How do teams obtain textbooks in alternate formats other than Braille?
To obtain materials in other alternate formats, LEAS are encouraged to explore the services available from national-level accessible materials producers and distributors such as
• Bookshare for electronic texts. (Note that Bookshare is free to students with IEPs.)
• Learning Ally (formerly RFB&D) for human voice audio texts.
Where do I get more information?
Please contact Kristen Parsons at email@example.com or you may locate more information on Deaf-Blindness and Pennsylvania specific child count data at the National Consortium on Deaf-Blindness website:http://www.nationaldb.org/TAChildCount.php
Is Early Intervention (Birth to 3) Included?
In addition all infants, toddlers, and preschoolers who have vision and hearing loss need to be identified and represented on the census. This includes all “children who are experiencing developmental delays in vision and hearing, have a diagnosed physical or mental condition that has a high probability of resulting in developmental delays in hearing and vision, or who is at risk of having substantial developmental delays in hearing and vision if early intervention services are not provided.”
Why is it important to participate in the census?
Funding for technical assistance and training is based upon the number of children identified.
The Pennsylvania Deaf-Blind Initiative provides technical assistance, training, and support for families, service providers and educational teams working with children and youth who are deaf-blind. Project staff, work closely with school districts and Intermediate Units throughout the state, early childhood agencies, and families to identify these children.
Who qualifies for the census?
The child does not have to be completely deaf and blind; in fact the majority of those identified have some degree of functional vision and hearing. It does not matter if the child is classified by the school district under another category such as multiply impaired, as long as they meet the requirement of having vision and hearing loss in addition to their other disabilities. Children who have cortical vision and /or hearing impairment should also be included in the census count.
What is the Federal Definition of Deaf-Blindness?
“…children and youth having auditory and visual impairments, the combination of which creates such severe communication and other developmental and learning needs that they cannot be appropriately educated without special education and related services, beyond those that would be provided solely for children with hearing impairments, visual impairment, or severe disabilities, to address their educational needs due to these concurrent disabilities.”
How is the information used?
The information is used to track and monitor the incidence of Deaf-Blindness across the country, as well as in each state. The information provided also helps each state plan for appropriate training and technical assistance activities to meet the needs of the children and youth, families, service providers, and educators within each state.
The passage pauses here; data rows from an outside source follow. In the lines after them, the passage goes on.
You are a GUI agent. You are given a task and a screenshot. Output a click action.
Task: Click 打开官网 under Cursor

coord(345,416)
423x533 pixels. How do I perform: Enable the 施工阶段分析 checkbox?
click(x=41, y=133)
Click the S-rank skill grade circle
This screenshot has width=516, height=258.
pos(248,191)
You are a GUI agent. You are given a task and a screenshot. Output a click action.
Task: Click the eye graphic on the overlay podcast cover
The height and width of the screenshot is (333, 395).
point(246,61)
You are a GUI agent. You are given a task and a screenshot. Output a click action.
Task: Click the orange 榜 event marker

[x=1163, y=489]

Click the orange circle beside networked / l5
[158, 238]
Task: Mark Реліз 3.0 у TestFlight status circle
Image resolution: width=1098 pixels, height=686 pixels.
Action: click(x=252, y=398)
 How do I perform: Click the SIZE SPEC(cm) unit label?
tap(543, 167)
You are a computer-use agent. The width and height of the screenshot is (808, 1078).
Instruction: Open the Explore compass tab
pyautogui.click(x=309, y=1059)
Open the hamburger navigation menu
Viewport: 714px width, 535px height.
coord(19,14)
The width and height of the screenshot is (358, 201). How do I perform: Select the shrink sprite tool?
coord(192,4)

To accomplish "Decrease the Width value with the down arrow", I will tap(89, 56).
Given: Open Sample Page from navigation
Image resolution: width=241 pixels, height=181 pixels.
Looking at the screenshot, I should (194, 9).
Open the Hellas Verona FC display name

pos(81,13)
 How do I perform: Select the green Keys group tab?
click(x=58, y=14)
Once a child is identified, the Pennsylvania Deaf-Blind Initiative can then initiate and respond to any requests for technical assistance and training on behalf of that child.
How is the information reported?
Once the Project has compiled the information requested on each child, it is then sent to The National Technical Assistance Consortium who compiles it by state, for the US Department of Education. The report is kept confidential and no personally identifiable information is sent, such as the child’s name, address, etc.
What is the 2012 Deaf-Blind Census?
All state Deaf-Blind projects that receive federal funding are required to complete an annual registry or “census” of children and youth, birth through 21 years of age, who are deaf-blind or otherwise known as dual sensory impaired. The data is compiled into a confidential report and submitted to the U.S. Department of Education by April 1st of each year.